▶ What needs to be done: Could you reproduce every entry as it stands, leaving the pictures behind?
+===+
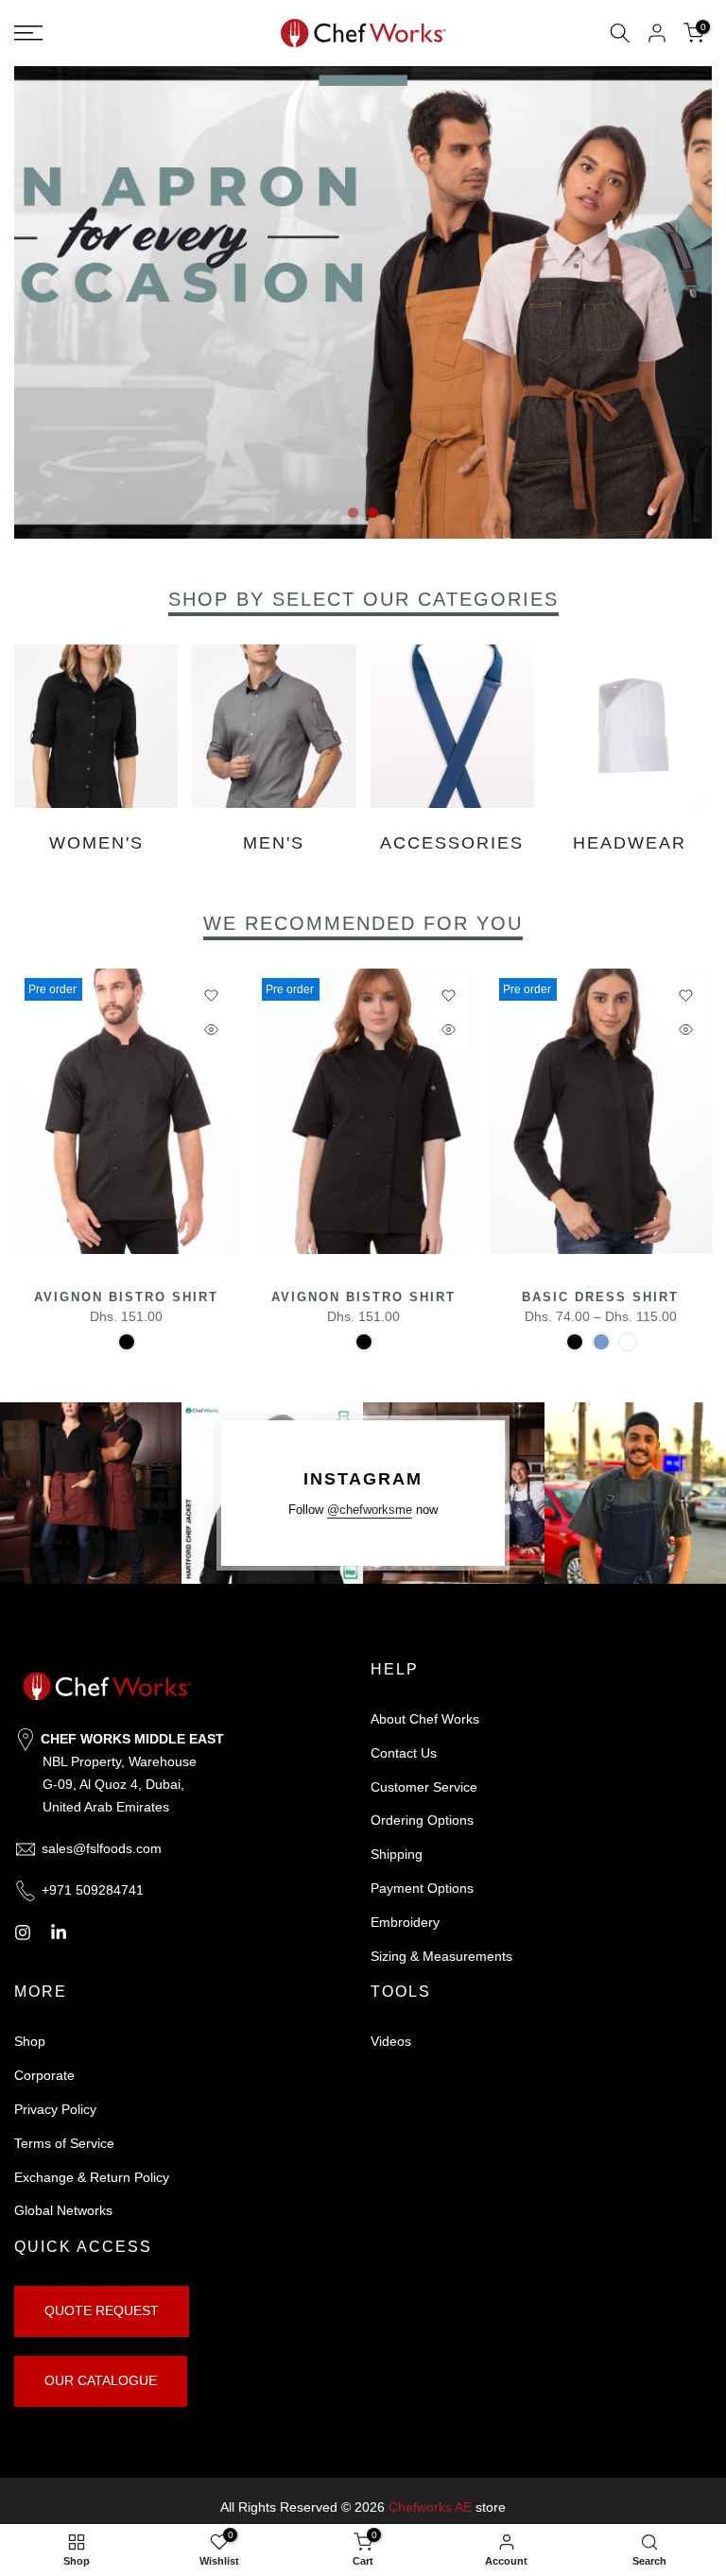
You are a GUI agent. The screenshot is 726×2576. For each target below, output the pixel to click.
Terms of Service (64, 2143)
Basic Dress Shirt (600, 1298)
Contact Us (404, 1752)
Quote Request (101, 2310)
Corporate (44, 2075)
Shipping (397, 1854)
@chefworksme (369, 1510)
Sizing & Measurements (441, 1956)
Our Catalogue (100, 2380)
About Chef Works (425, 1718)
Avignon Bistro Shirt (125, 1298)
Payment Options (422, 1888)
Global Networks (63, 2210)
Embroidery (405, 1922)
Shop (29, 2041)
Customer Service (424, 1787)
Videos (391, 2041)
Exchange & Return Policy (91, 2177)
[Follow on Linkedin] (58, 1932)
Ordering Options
+===+
▶ Answer for this exercise:
You are a GUI agent. The screenshot is 726×2576. For each target below, output the pixel to click.
Terms of Service (64, 2143)
Basic Dress Shirt (600, 1298)
Contact Us (404, 1752)
Quote Request (101, 2310)
Corporate (44, 2075)
Shipping (397, 1854)
@chefworksme (369, 1510)
Sizing & Measurements (441, 1956)
Our Catalogue (100, 2380)
About Chef Works (425, 1718)
Avignon Bistro Shirt (125, 1298)
Payment Options (422, 1888)
Global Networks (63, 2210)
Embroidery (405, 1922)
Shop (29, 2041)
Customer Service (424, 1787)
Videos (391, 2041)
Exchange & Return Policy (91, 2177)
[Follow on Linkedin] (58, 1932)
Ordering Options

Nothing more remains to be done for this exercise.